Probiotics May Help Those with Diabetes

By: Robert M. Blair, Ph.D.

Diabetes has become one of the most prevalent health issues in the world. While there is no cure for diabetes, a number of researchers have sought to find treatments and supplements that may help individuals with this disease manage and cope with the symptoms and probiotics may show hopeful results!

According to the World Health Organization, the number of people with diabetes has risen from 108 million in 1980 to 422 million in 2014, raising the global prevalence from 4.7% to 8.5% of the world’s population! The predominant form of diabetes in the world’s population is Type 2 diabetes, which is mainly due to inactivity and excess body weight.

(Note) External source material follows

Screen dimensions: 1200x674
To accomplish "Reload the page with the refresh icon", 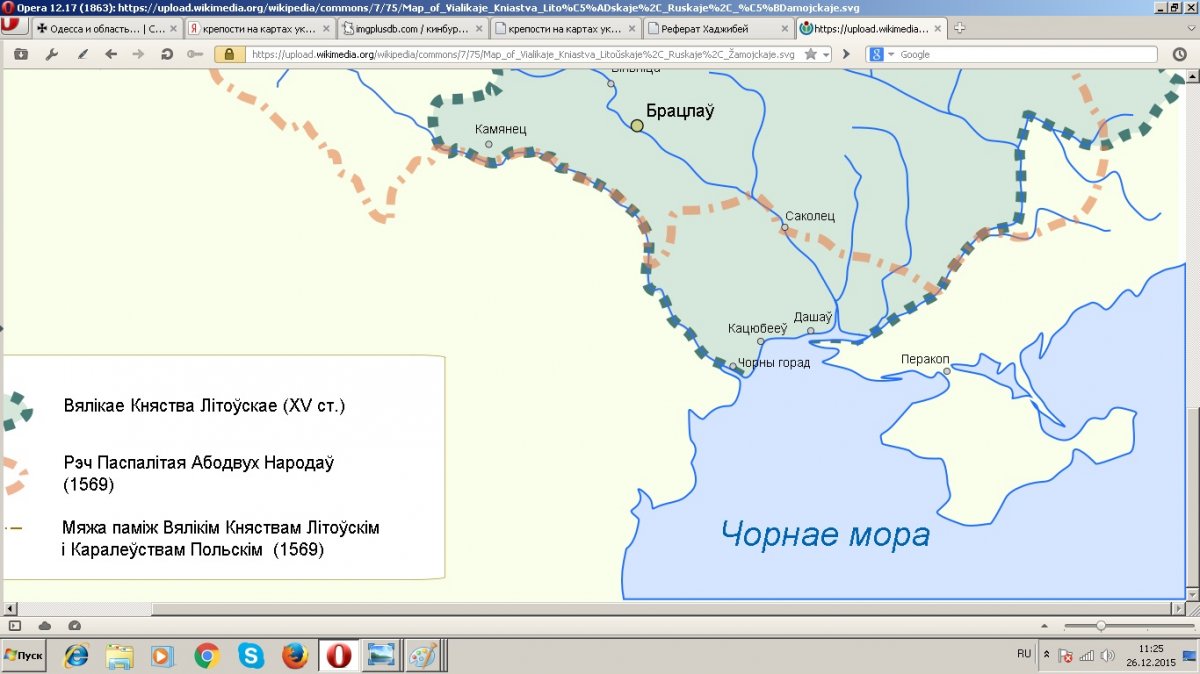I will pos(167,54).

While a number of human clinical studies have examined the potential benefits of probiotics on Type 2 diabetes, the results have been somewhat inconsistent. However, a recent meta-analysis, combined and analyzed data from 10 human clinical trials in an attempt to get a clearer view of the potential benefits of probiotics for Type 2 diabetes [1].

 

The Study:

To make up the meta-analysis, the following databases were searched by index words to identify the randomized control trial with the latest research being done in January 2017:

  • PubMed
  • Cochrane
  • Embase
  • Wanfang
  • China National Knowledge Infrastructure
  • VIP database

The primary endpoints of this study were changes in cholesterol, blood pressure, and fasting blood glucose levels, each of which are important metabolic factors related to Type 2 diabetes.

 

The Results:

At last, ten trials were included with a total of 297 patients in the treatment group and 294 patients in the control group.  The results of this analysis showed that, compared to control subjects, supplementation with probiotics lowered total cholesterol, reduced triglyceride levels, and improved LDL-cholesterol and HDL-cholesterol. Additionally, systolic and diastolic blood pressure measurements were lower on average in subjects taking probiotics. Lastly, this study reported that probiotic supplementation was associated with lower levels of fasting blood glucose.

 

What It Means:

Overall, this study demonstrates the potential benefits of probiotics for individuals with Type 2 diabetes. Probiotics may lead to a decrease in the indexes of lipid profile, blood pressure, and FBG and the application of probiotics may be a helpful new method for lipid profiles and blood pressure management. Research into the potential health benefits of probiotics and the link between the digestive system and human health continues to point out the potential importance of probiotics for our health and well-being.

 

 

Reference:

He J, Zhang F, Han Y. Effect of probiotics on lipid profiles and blood pressure in patients with Type 2 diabetes. A meta-analysis of RCTs. Systematic Reviews and Meta-Analysis 2017; 96:51.